In the first few days after the Soviet invasion of August 1968, staff at Czechoslovak Radio managed to continue broadcasting from their headquarters in central Prague even though tanks had been stationed outside the building.
Radio Prague announcer: “All the transmitters which we had at our disposal have been gradually forced out of operation … We shall try to stay in touch with you, even though some of our phone lines are cut and since two in the morning, foreign aircraft have been circling above the Czechoslovak Radio building.”
Czech Radio’s main headquarters on Vinohradská Street were also a major focal point for armed resistance against the German troops rule during the Prague uprising, which began on 5 May 1945.For some time, radio staff had been working secretly with the Czech underground to prepare the ground for the uprising. The radio, which had been used for Nazi and collaborationist propaganda during the occupation, became a beacon for resistance.
“Calling all Czechs! Come quickly to our aid! Calling all Czechs!”
That broadcast appeal marked the beginning of the battle, and radio staff even gave instructions to people manning the barricades erected to protect the Vinohradská Street building. Hundreds fell in Prague and in scattered skirmishes across the country.
It is for the central role that Czech Radio played during these tragic, seminal events of 1945 and 1968 that the headquarters are to be designated a national cultural monument. In total seven such sites of memory will be this protected, upon a proposal by Minister of Culture Lubomír Zaorálek, in time for the 30th anniversary of the Velvet Revolution.
“These sites, in fact, are not among those most-prized for their architectural or artistic character. The reason for their listings [as national cultural monuments] is above all symbolic.
“All of the sites are symbols of struggle, symbols of the past that serve to remind us that the freedom of this nation never came for free.”

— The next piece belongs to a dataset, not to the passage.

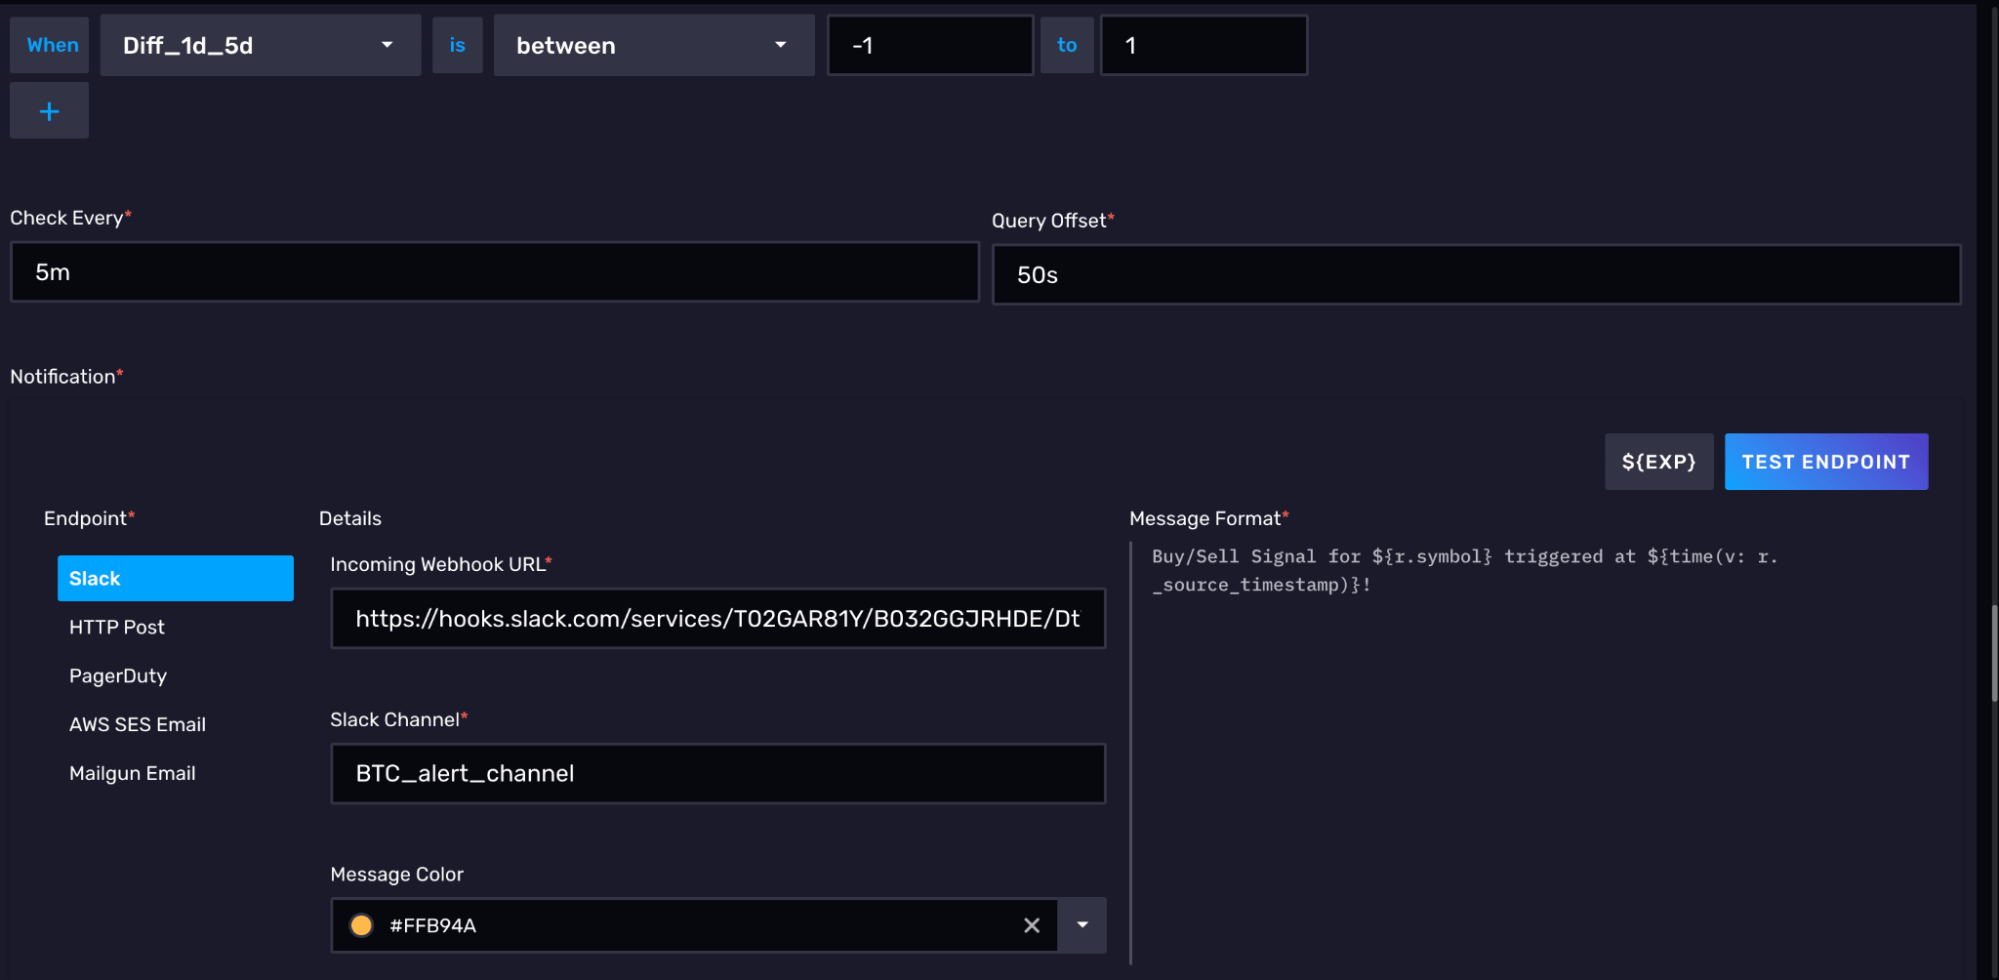Select the Slack endpoint
Image resolution: width=1999 pixels, height=980 pixels.
175,578
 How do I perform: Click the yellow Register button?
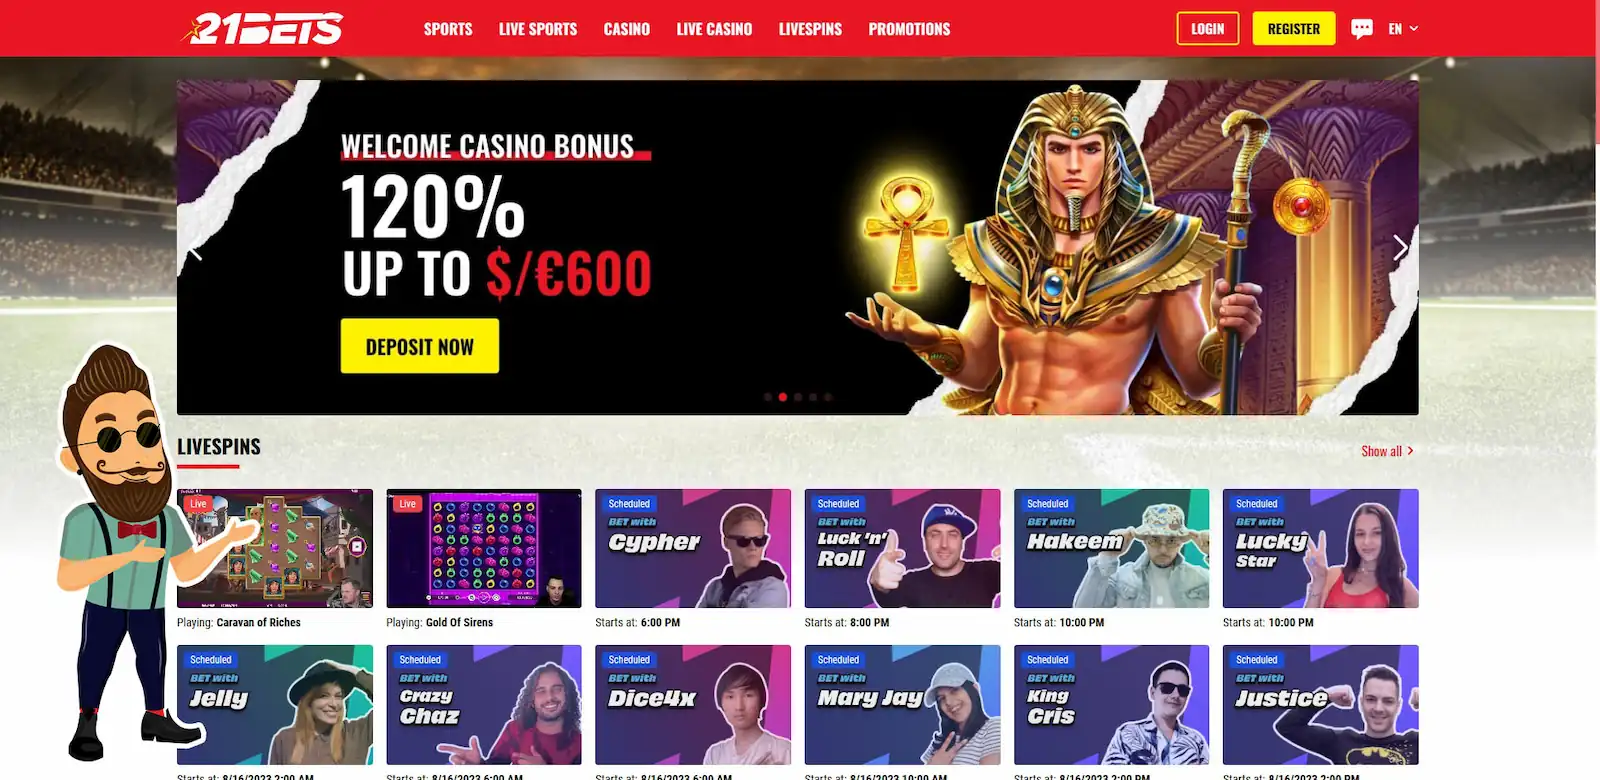1294,29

TGM, Opletal, Operations ‘Anthropoid’ and ‘Silver A’, Palach and Zajíc
Among the other six sites on the Ministry of Culture’s list is the grave of first Czechoslovak president Tomáš Garrigue Masaryk, at Lány chateau, and those of two martyrs: Jan Palach – the Charles University student who set himself on fire in January 1969 in a desperate bid to rouse the nation from complacency under Soviet occupation; and Jan Zajíc, who a month later also self-immolated, on the anniversary of the February 1948 communist coup.

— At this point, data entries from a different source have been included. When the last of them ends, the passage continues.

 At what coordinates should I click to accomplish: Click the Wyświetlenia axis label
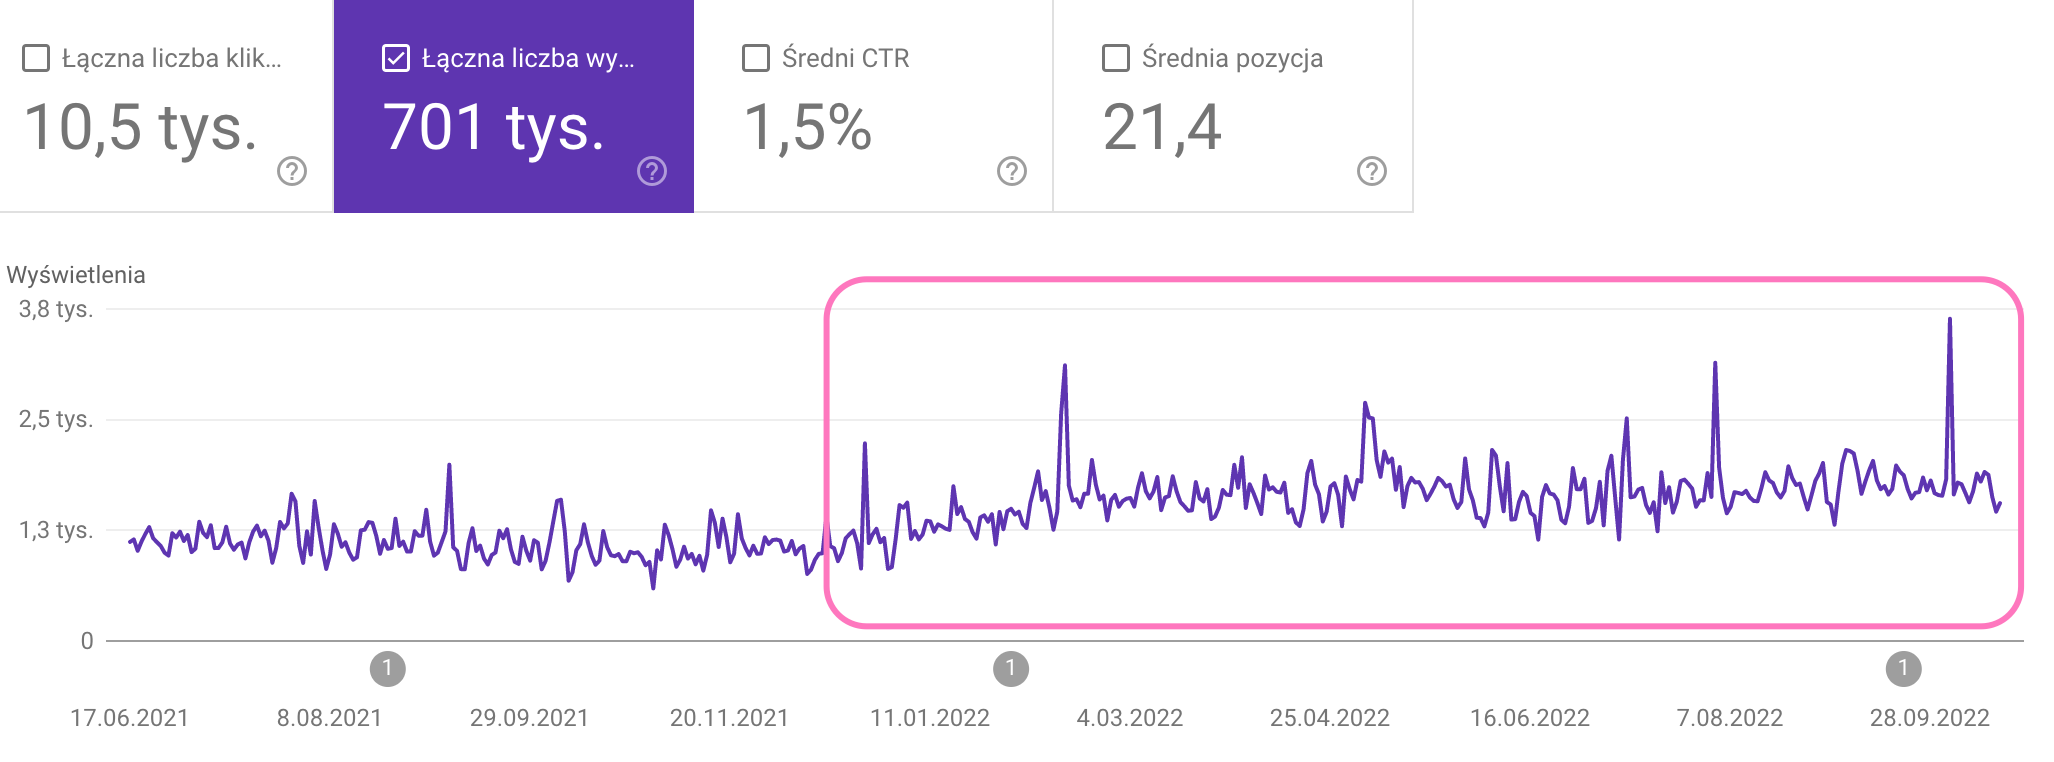[x=78, y=275]
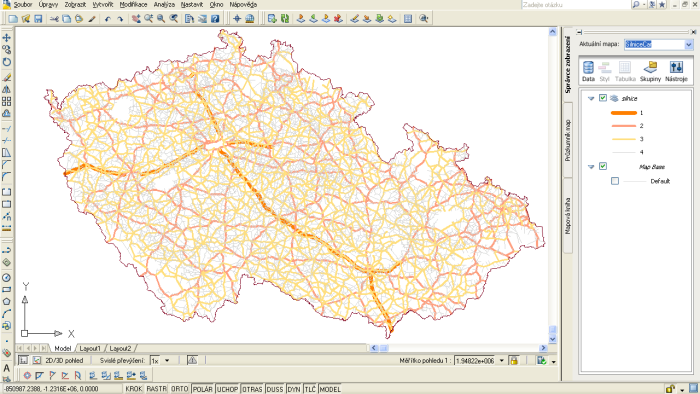Click the save diskette toolbar icon

click(x=38, y=19)
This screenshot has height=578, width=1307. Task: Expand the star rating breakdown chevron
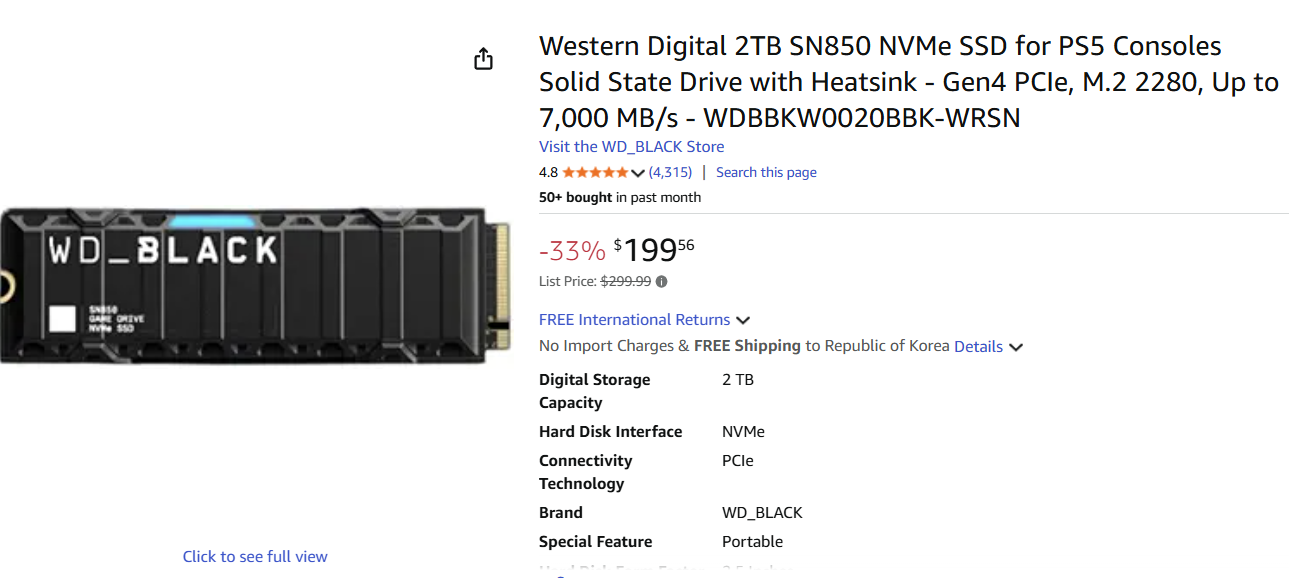[638, 173]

Also on the list is the Church of Cyril and Methodius on Prague’s Resslova Street. It was in the crypt of that Orthodox church where the ‘Operation Anthropoid’ paratroopers who in June 1942 assassinated Reinhard Heydrich, the Nazi Reichsprotektor, fought their last battle against the SS.
A related site, the Larisch Villa in Pardubice, is another important symbol of the Czechoslovak wartime resistance on the list. It was there that 194 people – mainly active collaborators of ‘Operation Silver A’, organised by the government-in-exile intelligence branch – were imprisoned, interrogated, and summarily executed between 3 June and 9 July 1942.
The Hlávka student dormitory in Prague will also appear on the list as a symbol of university students' organised opposition to German occupation, on 17 November 1939, and their peer Jan Opletal, who was fatally wounded during an anti-Nazi demonstration on 28 October 1939.